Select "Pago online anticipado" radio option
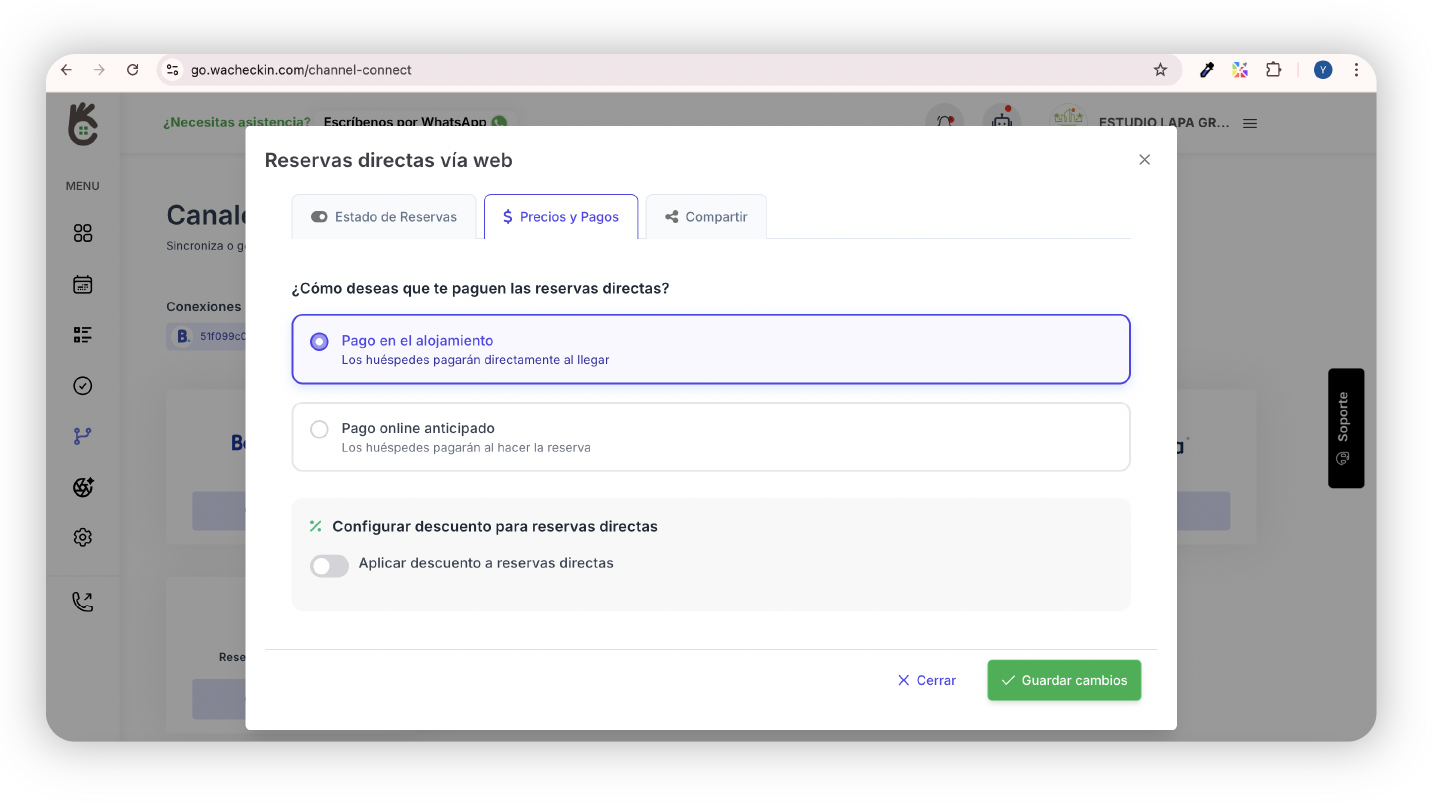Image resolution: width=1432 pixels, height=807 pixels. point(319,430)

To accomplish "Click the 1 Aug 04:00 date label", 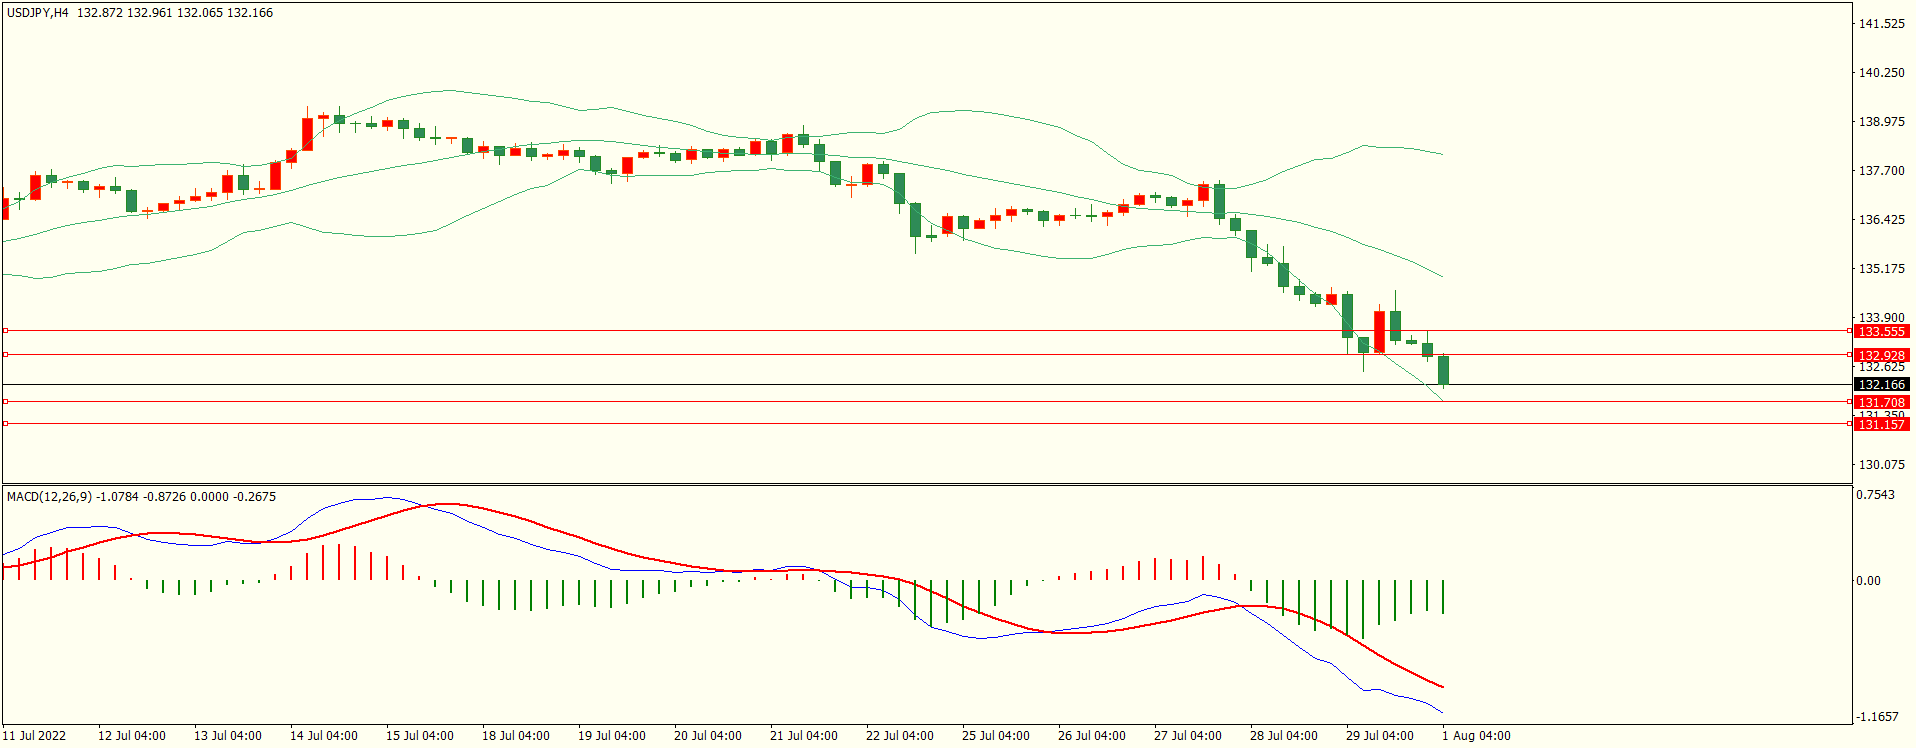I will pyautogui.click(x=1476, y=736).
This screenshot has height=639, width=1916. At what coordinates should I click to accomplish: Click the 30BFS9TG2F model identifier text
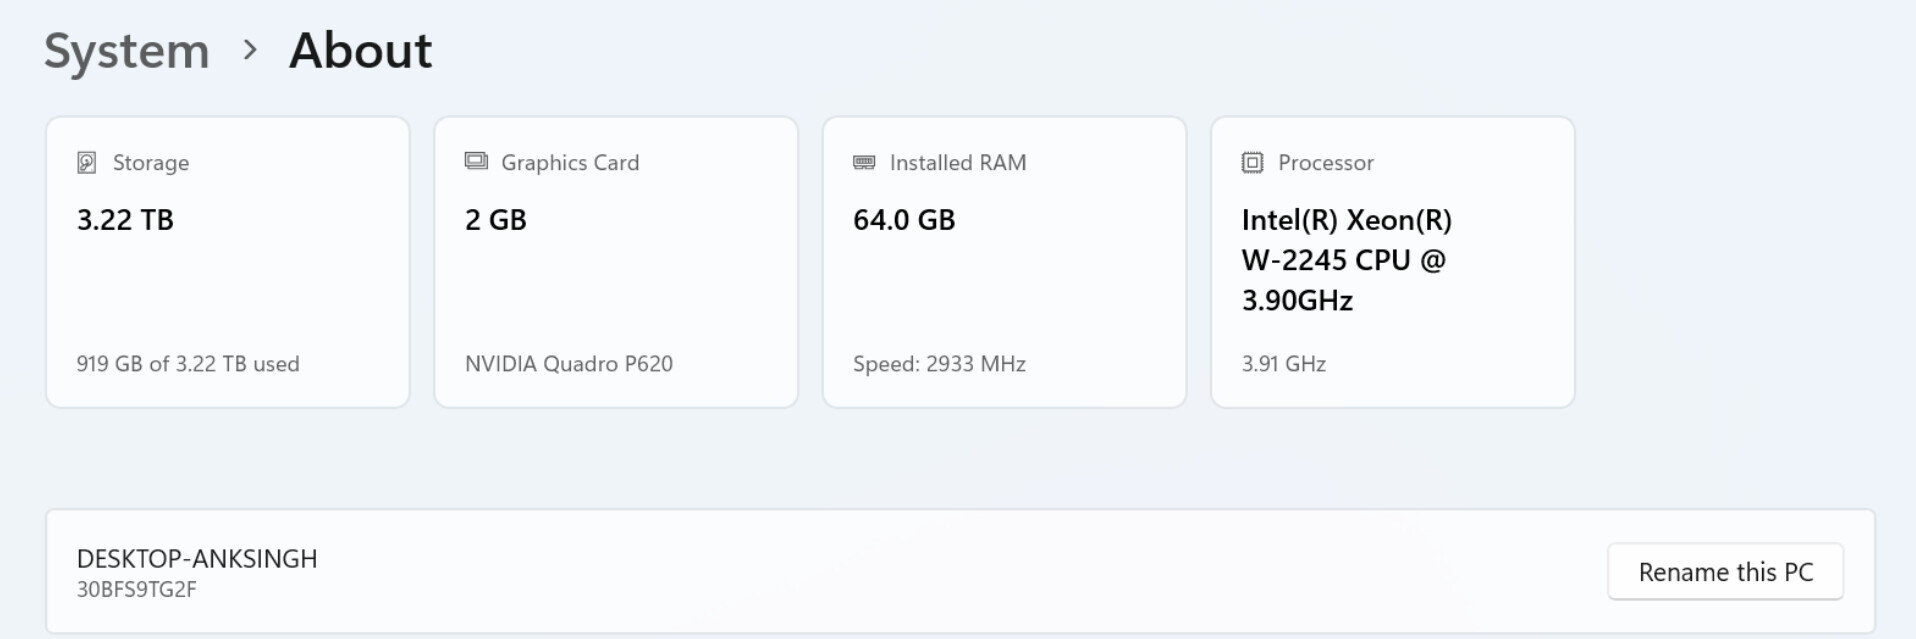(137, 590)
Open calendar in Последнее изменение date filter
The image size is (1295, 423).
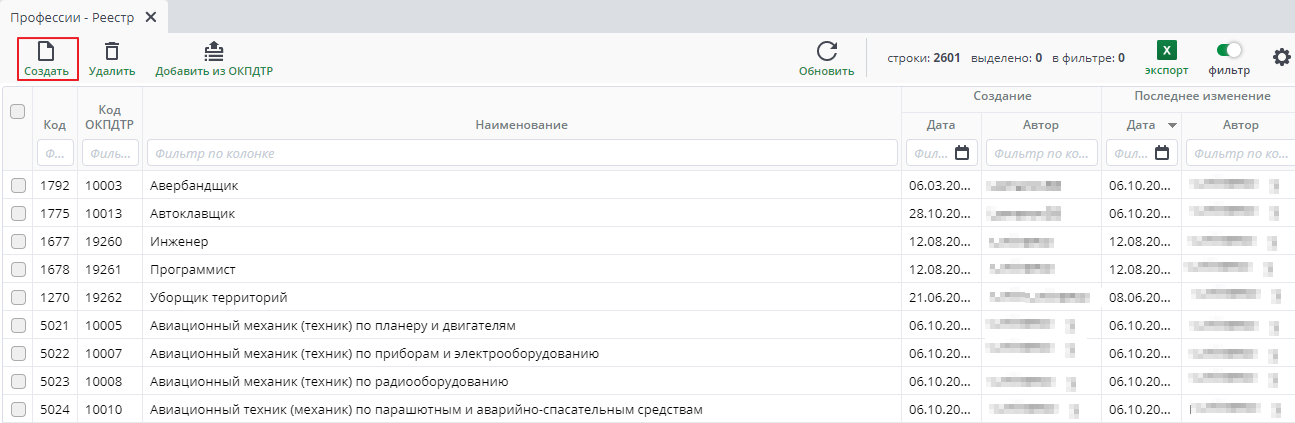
■ ■ ■
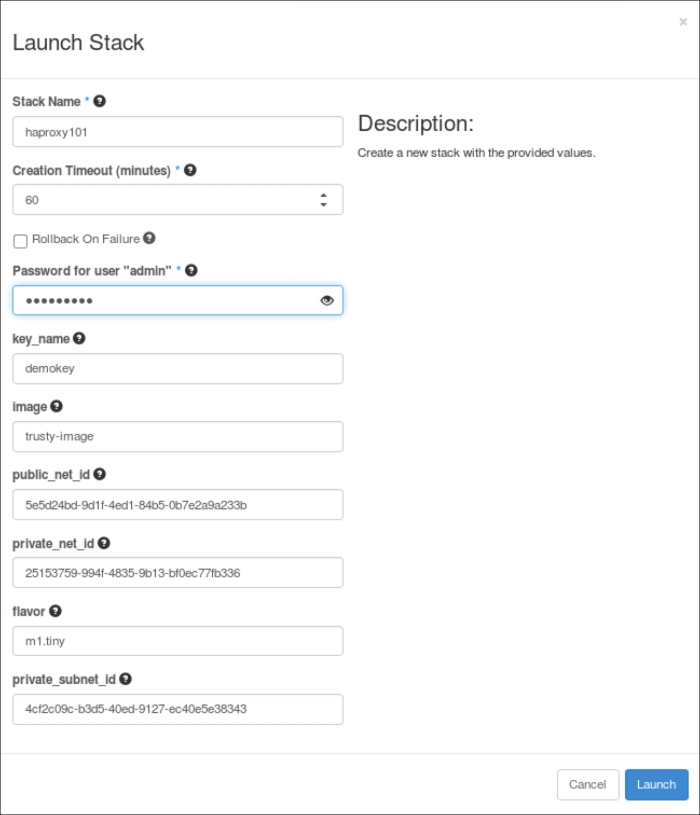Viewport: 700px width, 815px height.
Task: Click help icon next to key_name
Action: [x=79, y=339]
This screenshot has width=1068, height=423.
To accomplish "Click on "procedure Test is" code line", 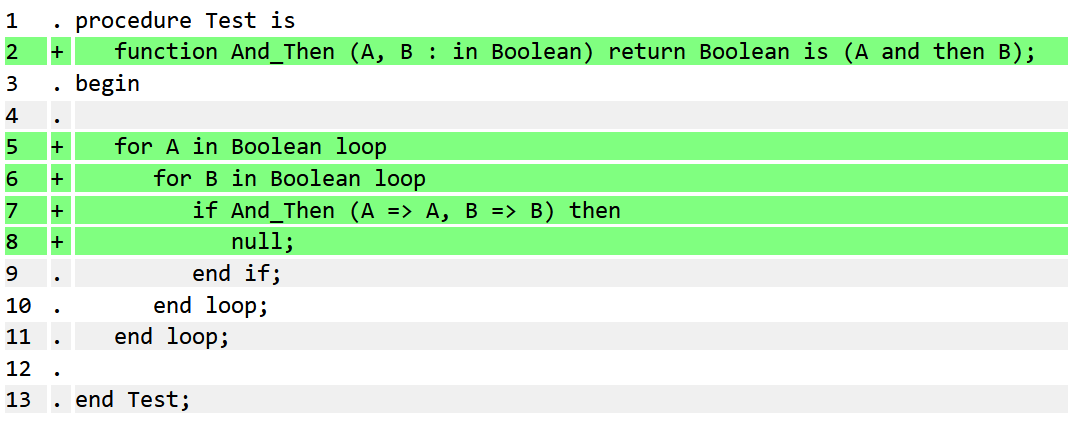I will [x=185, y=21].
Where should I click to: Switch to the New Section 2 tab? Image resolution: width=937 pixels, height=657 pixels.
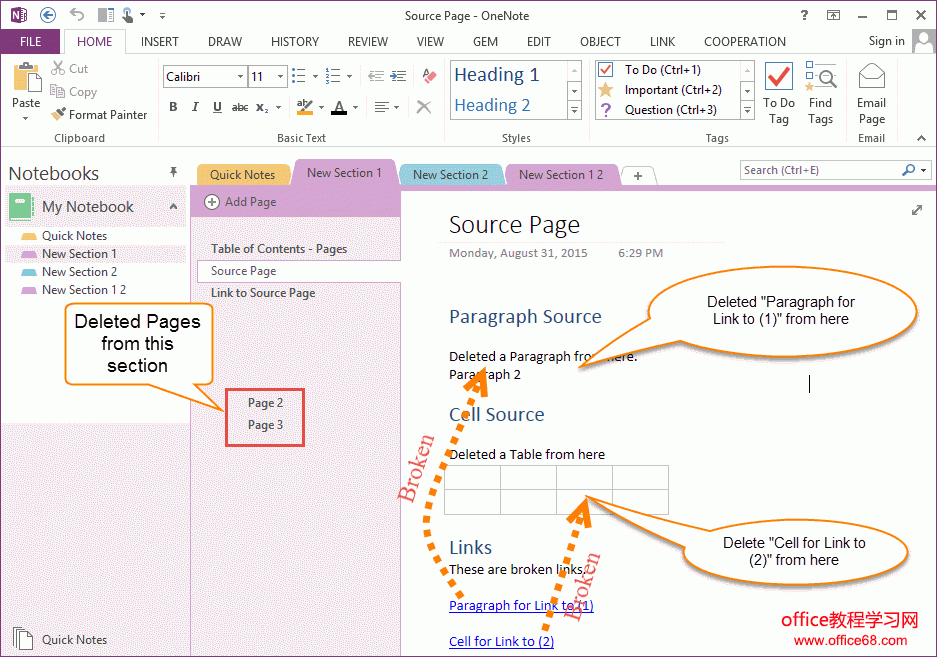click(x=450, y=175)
■ ■ ■
WORK TO BE COMPLETED:
Look in the material above for the line with "Open calendar in" and the line with "The image size is (1295, 423).", and transcribe exactly those lines and all lines between them, nothing more.

EXPECTED ANSWER:
Open calendar in Последнее изменение date filter
The image size is (1295, 423).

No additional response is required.